Toyota it is not the only company to think about the transformation of internal combustion engines, adapting them to the use of hydrogen instead of the fuel we use today. Also Punch Group, which in Italy took over the GM studies area in Turin, is studying the hypothesis. Its goal is to convert the diesel engines in modern units capable of handling hydrogen without risk and above all without significant emissions.
According to Automotive News reports, Punch Group is working on an evolution of the GM Duramax, a 6.6-liter V8 engine originally optimized for diesel. The resource would be particularly useful for commercial vehicles and heavy transport. The reason is the following, according to CEO Guido Dumarey: “the most relevant element for those vehicles is the available payload. But more batteries are needed to increase range, which adds weight and reduces payload. Therefore, we believe that converting diesel engines to burn hydrogen provides a very efficient way to offer CO2-free mobility, advantageous both from a technical and a social point of view“. We therefore try to solve a problem that is now known: the search for the balance between past and future, and between today’s jobs and tomorrow’s emissions.

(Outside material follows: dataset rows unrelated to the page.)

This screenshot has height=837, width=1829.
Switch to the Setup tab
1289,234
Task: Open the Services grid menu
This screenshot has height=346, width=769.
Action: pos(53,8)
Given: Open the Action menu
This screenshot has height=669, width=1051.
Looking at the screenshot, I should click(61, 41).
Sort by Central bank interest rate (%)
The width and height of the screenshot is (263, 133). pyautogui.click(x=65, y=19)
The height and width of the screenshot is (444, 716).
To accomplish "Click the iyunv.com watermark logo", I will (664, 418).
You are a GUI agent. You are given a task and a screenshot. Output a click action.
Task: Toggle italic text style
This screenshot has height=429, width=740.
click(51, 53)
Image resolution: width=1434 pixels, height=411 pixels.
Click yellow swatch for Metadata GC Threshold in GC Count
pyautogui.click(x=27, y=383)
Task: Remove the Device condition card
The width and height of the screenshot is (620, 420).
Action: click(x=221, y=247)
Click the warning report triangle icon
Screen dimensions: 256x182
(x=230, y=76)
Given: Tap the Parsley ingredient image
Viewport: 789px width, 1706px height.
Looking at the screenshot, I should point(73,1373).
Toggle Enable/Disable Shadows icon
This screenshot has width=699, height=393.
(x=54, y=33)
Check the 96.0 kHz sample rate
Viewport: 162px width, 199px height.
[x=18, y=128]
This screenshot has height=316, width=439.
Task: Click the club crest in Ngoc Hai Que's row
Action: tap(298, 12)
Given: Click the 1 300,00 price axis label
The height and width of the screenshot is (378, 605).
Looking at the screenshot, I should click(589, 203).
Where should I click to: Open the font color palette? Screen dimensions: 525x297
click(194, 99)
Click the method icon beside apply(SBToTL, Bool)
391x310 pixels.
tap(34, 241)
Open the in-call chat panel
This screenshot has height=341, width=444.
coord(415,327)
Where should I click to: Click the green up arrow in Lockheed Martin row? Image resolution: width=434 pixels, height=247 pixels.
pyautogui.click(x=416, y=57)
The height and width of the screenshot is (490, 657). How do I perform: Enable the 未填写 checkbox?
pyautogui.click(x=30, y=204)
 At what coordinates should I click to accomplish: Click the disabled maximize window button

Dumarey also explained the greater difficulty in working on this conversion: “Hydrogen burns seven times faster than diesel, so it is necessary to lower the temperature in the combustion chamber. Water injection is a proven technology for doing this, but a negative side effect is that this creates corrosion. Lubrication is another potential problem for an engine that tends to be very dry. Consequently spray lubrication is the only solution. The engine itself only needs minor modifications to the cylinder head. The injection and control systems also need to be reworked to handle hydrogen. The main problem is the duration: Modern diesels are designed to last for 350,000 km, unlike petrol engines which reach 250,000“.
For passenger cars, unlike trucks, they could arise from the instead tank size, which should be placed in a well protected (reinforced) space without compromising the vehicle’s load capacity. With SUVs this problem could be less felt, but it would be difficult to cram such a system on a small car – a category that in fact, in the future, may only be available in electric format.